* [Material for the task]

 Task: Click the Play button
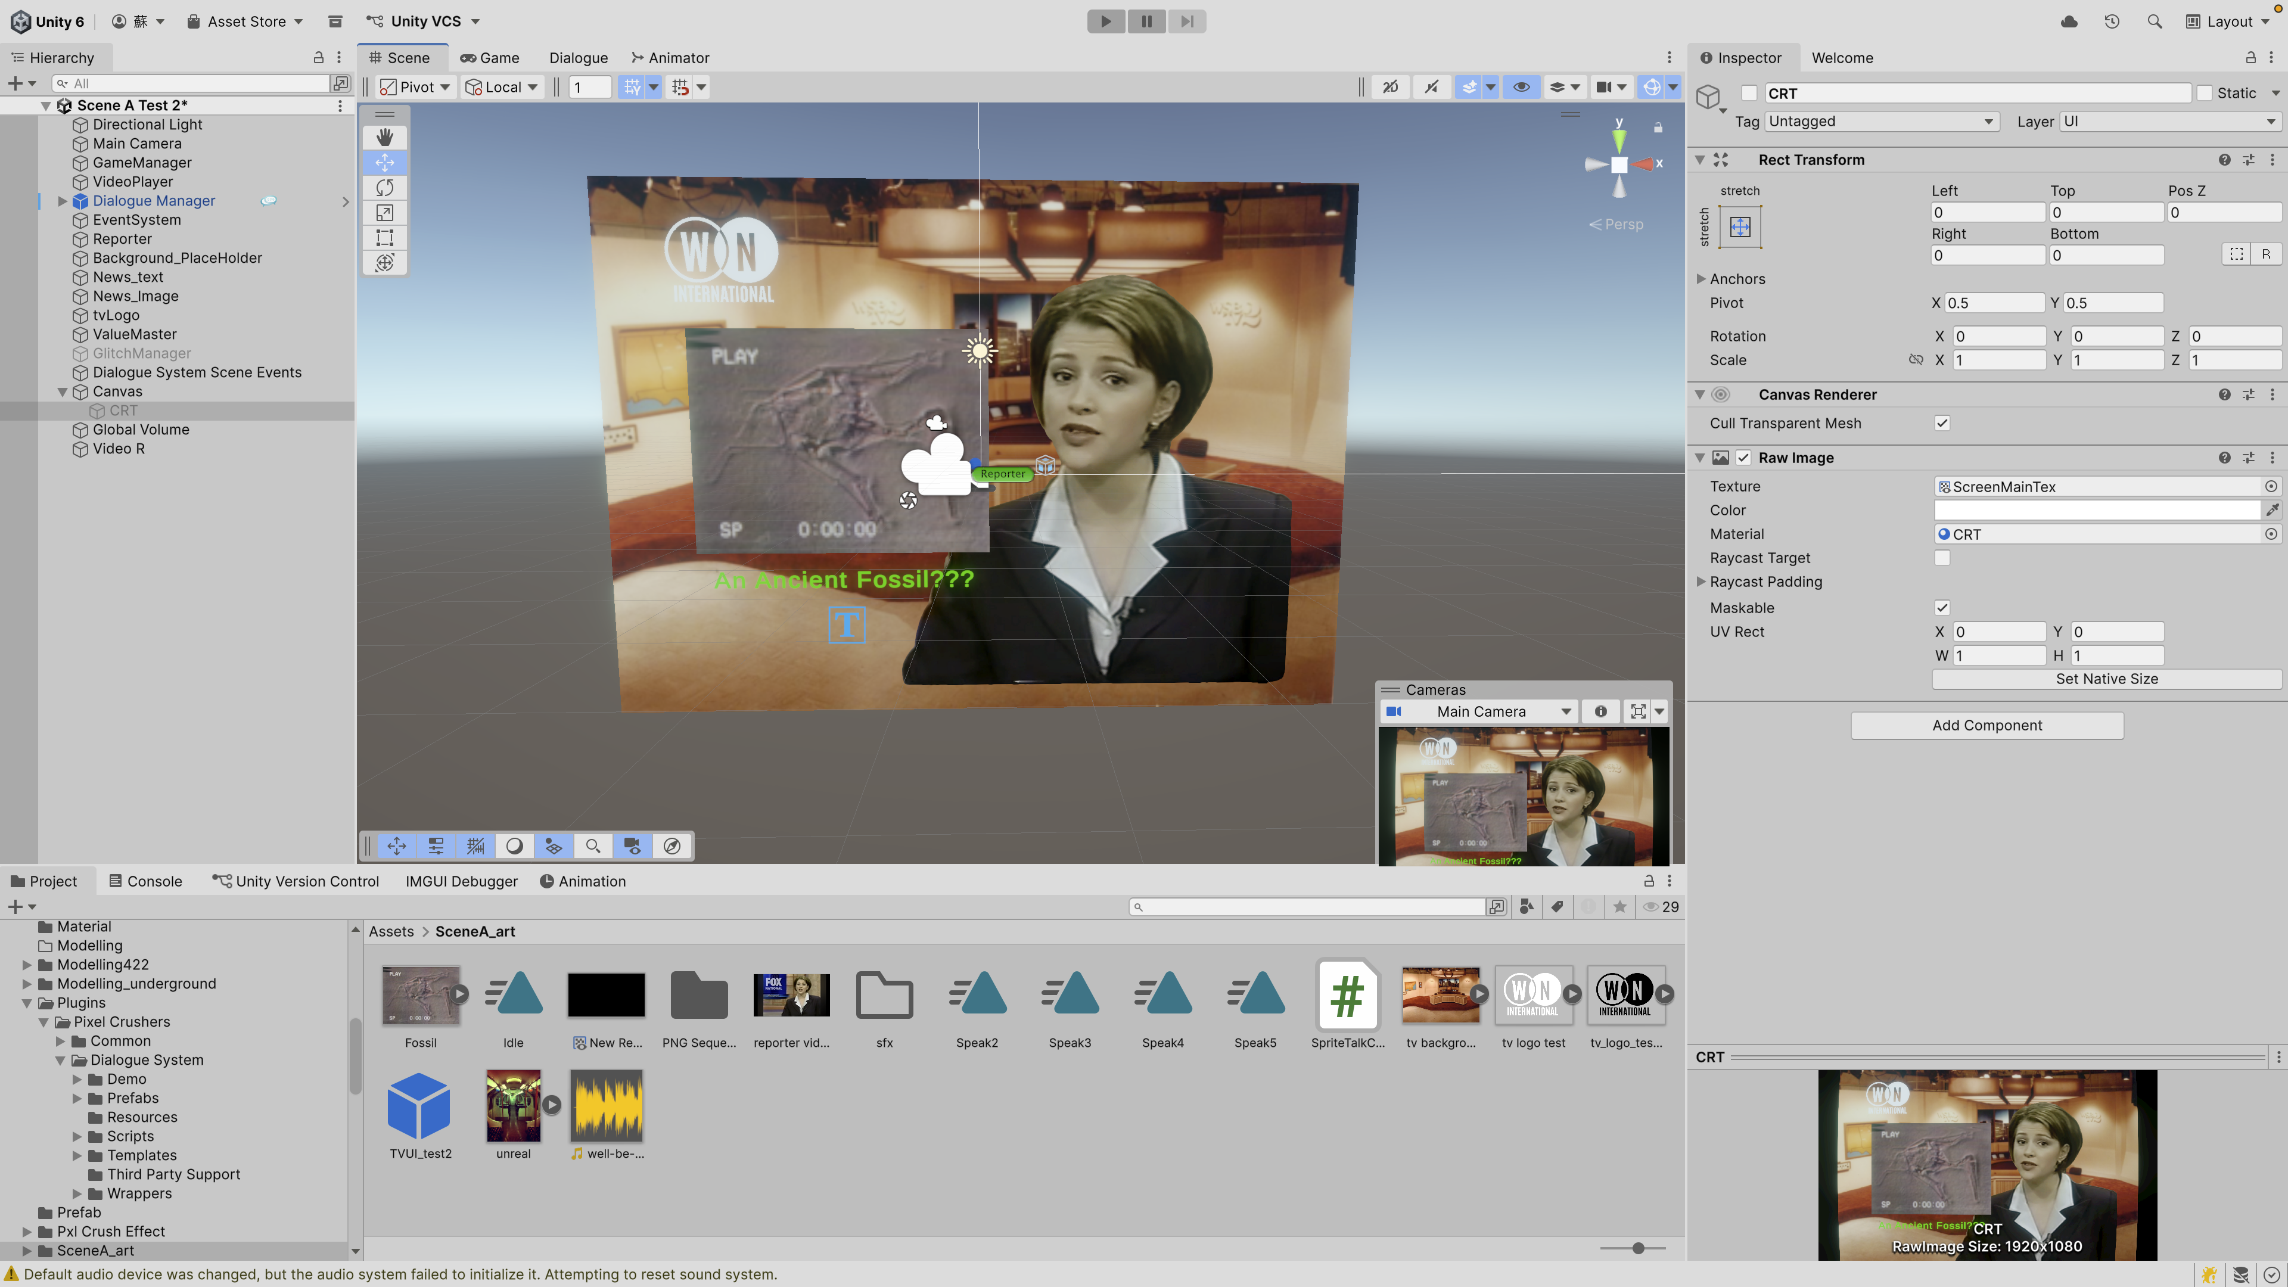[1106, 21]
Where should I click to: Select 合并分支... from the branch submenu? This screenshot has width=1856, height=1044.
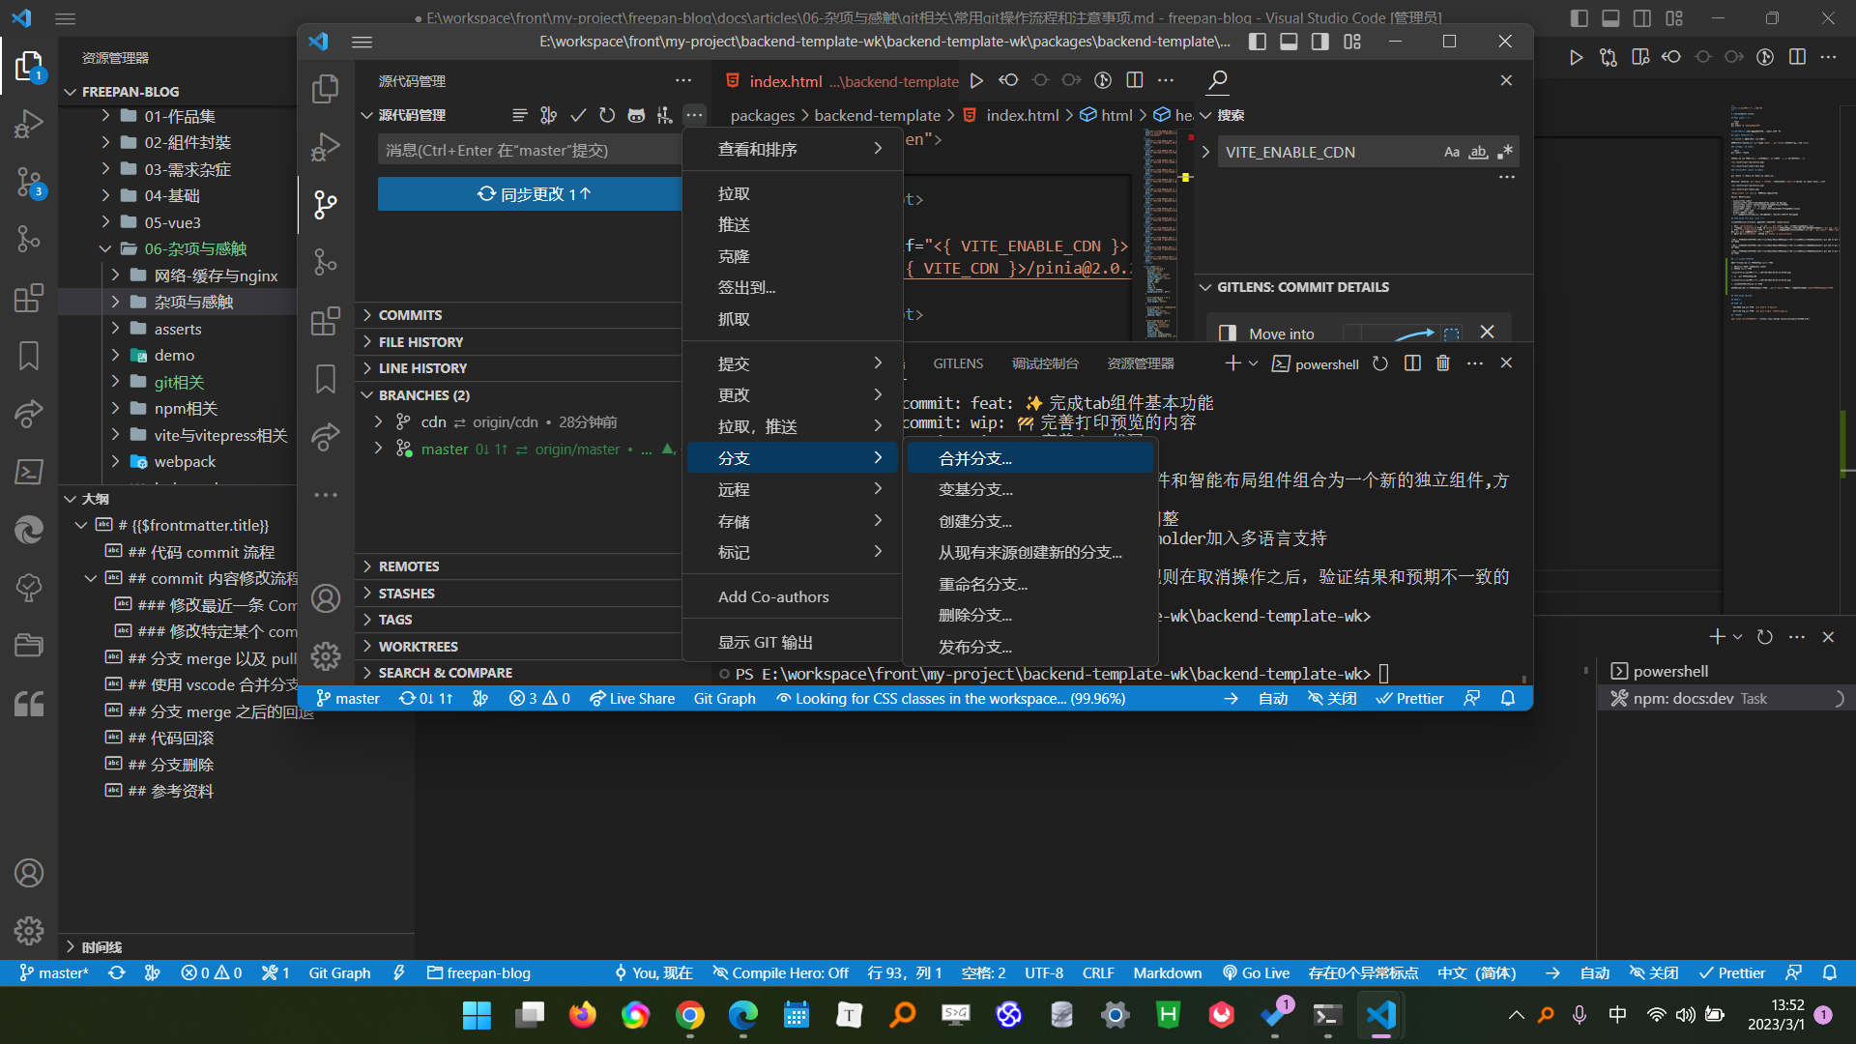tap(974, 458)
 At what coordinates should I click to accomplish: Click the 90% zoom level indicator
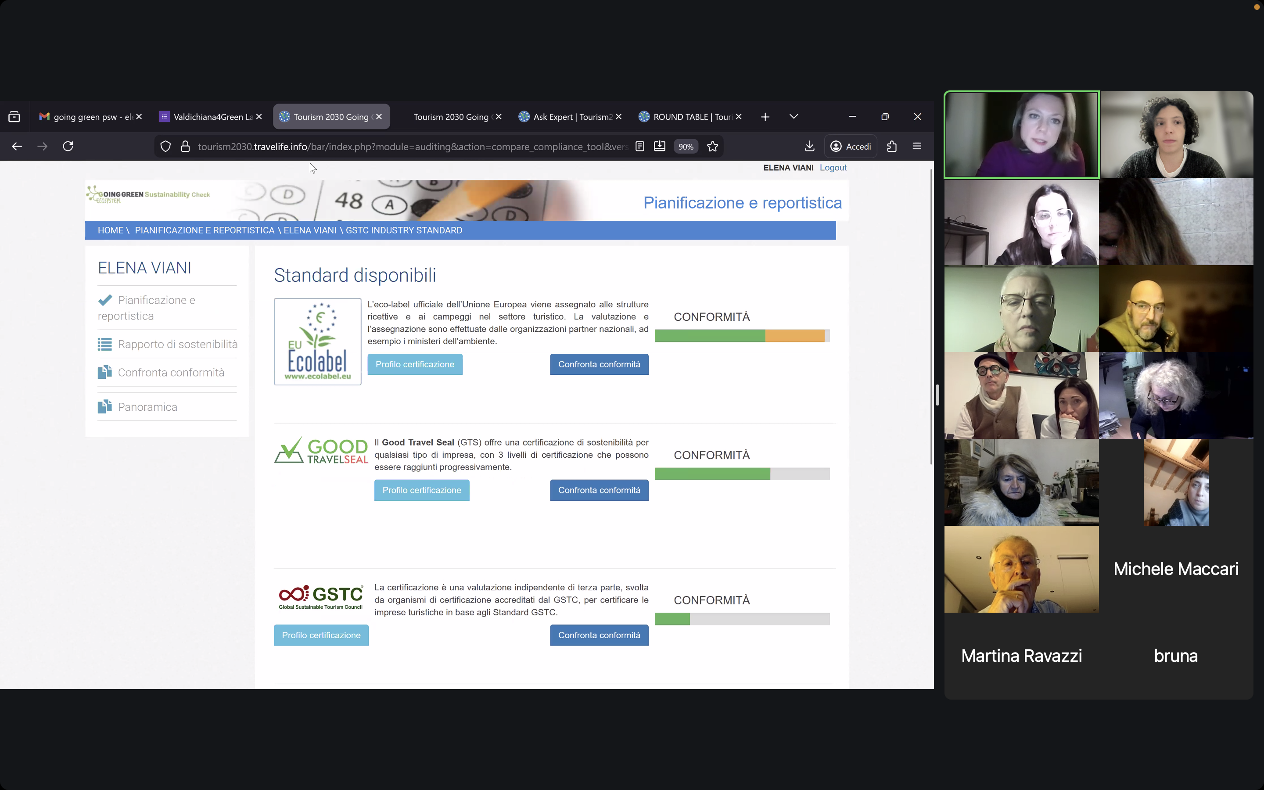click(686, 147)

* [Your goal] Produce an exact copy of the lines from the line containing "At what coordinates" to the end of the material, both ends included, and omit every picture.

* [Your solution]
 At what coordinates should I click to accomplish: Click the 90% zoom level indicator
click(686, 147)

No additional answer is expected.